GIVEN DATA section start

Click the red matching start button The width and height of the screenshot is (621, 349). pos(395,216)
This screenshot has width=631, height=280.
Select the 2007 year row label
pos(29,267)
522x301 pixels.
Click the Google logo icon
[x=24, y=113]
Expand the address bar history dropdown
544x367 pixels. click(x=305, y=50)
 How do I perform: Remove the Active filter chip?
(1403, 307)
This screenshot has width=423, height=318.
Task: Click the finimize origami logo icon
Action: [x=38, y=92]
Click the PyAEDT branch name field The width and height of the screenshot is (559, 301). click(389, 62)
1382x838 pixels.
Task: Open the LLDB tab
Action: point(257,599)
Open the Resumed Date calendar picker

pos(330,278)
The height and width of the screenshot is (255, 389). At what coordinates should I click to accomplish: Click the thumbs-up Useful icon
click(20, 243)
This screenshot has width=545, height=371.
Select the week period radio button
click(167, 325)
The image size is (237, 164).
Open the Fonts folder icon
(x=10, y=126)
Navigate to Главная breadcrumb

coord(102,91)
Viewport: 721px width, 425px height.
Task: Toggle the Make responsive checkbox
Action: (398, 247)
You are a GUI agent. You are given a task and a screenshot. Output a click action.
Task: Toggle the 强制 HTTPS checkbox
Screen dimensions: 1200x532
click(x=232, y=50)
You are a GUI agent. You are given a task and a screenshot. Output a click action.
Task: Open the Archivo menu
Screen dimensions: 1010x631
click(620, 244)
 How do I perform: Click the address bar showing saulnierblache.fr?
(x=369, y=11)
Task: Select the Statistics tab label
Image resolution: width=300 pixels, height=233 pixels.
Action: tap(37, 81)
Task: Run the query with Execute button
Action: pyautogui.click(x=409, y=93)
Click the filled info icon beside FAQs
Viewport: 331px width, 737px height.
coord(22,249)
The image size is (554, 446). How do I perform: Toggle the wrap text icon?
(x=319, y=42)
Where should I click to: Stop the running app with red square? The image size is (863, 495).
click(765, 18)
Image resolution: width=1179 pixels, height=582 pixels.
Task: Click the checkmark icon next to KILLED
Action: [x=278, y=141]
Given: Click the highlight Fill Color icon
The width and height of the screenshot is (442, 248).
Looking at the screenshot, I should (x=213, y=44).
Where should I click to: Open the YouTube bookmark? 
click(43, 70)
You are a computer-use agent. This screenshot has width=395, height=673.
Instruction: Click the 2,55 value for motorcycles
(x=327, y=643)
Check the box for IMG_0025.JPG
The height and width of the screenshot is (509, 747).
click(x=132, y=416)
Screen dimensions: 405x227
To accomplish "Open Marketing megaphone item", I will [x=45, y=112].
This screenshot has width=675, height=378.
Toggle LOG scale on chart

GIVEN DATA section end

DIRECTIONS FOR THIS TASK:
Your reply should consist of the records, duplicated exactly.

WRITTEN REPLY:
Click the red matching start button The width and height of the screenshot is (621, 349). pos(395,216)
This screenshot has width=631, height=280.
Select the 2007 year row label
pos(29,267)
522x301 pixels.
Click the Google logo icon
[x=24, y=113]
Expand the address bar history dropdown
544x367 pixels. click(x=305, y=50)
 How do I perform: Remove the Active filter chip?
(1403, 307)
This screenshot has width=423, height=318.
Task: Click the finimize origami logo icon
Action: [x=38, y=92]
Click the PyAEDT branch name field The width and height of the screenshot is (559, 301). click(389, 62)
1382x838 pixels.
Task: Open the LLDB tab
Action: point(257,599)
Open the Resumed Date calendar picker

pos(330,278)
The height and width of the screenshot is (255, 389). At what coordinates should I click to accomplish: Click the thumbs-up Useful icon
click(20, 243)
This screenshot has width=545, height=371.
Select the week period radio button
click(167, 325)
The image size is (237, 164).
Open the Fonts folder icon
(x=10, y=126)
Navigate to Главная breadcrumb

coord(102,91)
Viewport: 721px width, 425px height.
Task: Toggle the Make responsive checkbox
Action: (398, 247)
You are a GUI agent. You are given a task and a screenshot. Output a click action.
Task: Toggle the 强制 HTTPS checkbox
Screen dimensions: 1200x532
click(x=232, y=50)
You are a GUI agent. You are given a task and a screenshot. Output a click action.
Task: Open the Archivo menu
Screen dimensions: 1010x631
click(620, 244)
 How do I perform: Click the address bar showing saulnierblache.fr?
(x=369, y=11)
Task: Select the Statistics tab label
Image resolution: width=300 pixels, height=233 pixels.
Action: tap(37, 81)
Task: Run the query with Execute button
Action: pyautogui.click(x=409, y=93)
Click the filled info icon beside FAQs
Viewport: 331px width, 737px height.
coord(22,249)
The image size is (554, 446). How do I perform: Toggle the wrap text icon?
(x=319, y=42)
Where should I click to: Stop the running app with red square? The image size is (863, 495).
click(765, 18)
Image resolution: width=1179 pixels, height=582 pixels.
Task: Click the checkmark icon next to KILLED
Action: [x=278, y=141]
Given: Click the highlight Fill Color icon
The width and height of the screenshot is (442, 248).
Looking at the screenshot, I should (x=213, y=44).
Where should I click to: Open the YouTube bookmark? 
click(43, 70)
You are a computer-use agent. This screenshot has width=395, height=673.
Instruction: Click the 2,55 value for motorcycles
(x=327, y=643)
Check the box for IMG_0025.JPG
The height and width of the screenshot is (509, 747).
click(x=132, y=416)
Screen dimensions: 405x227
To accomplish "Open Marketing megaphone item", I will [x=45, y=112].
This screenshot has width=675, height=378.
Toggle LOG scale on chart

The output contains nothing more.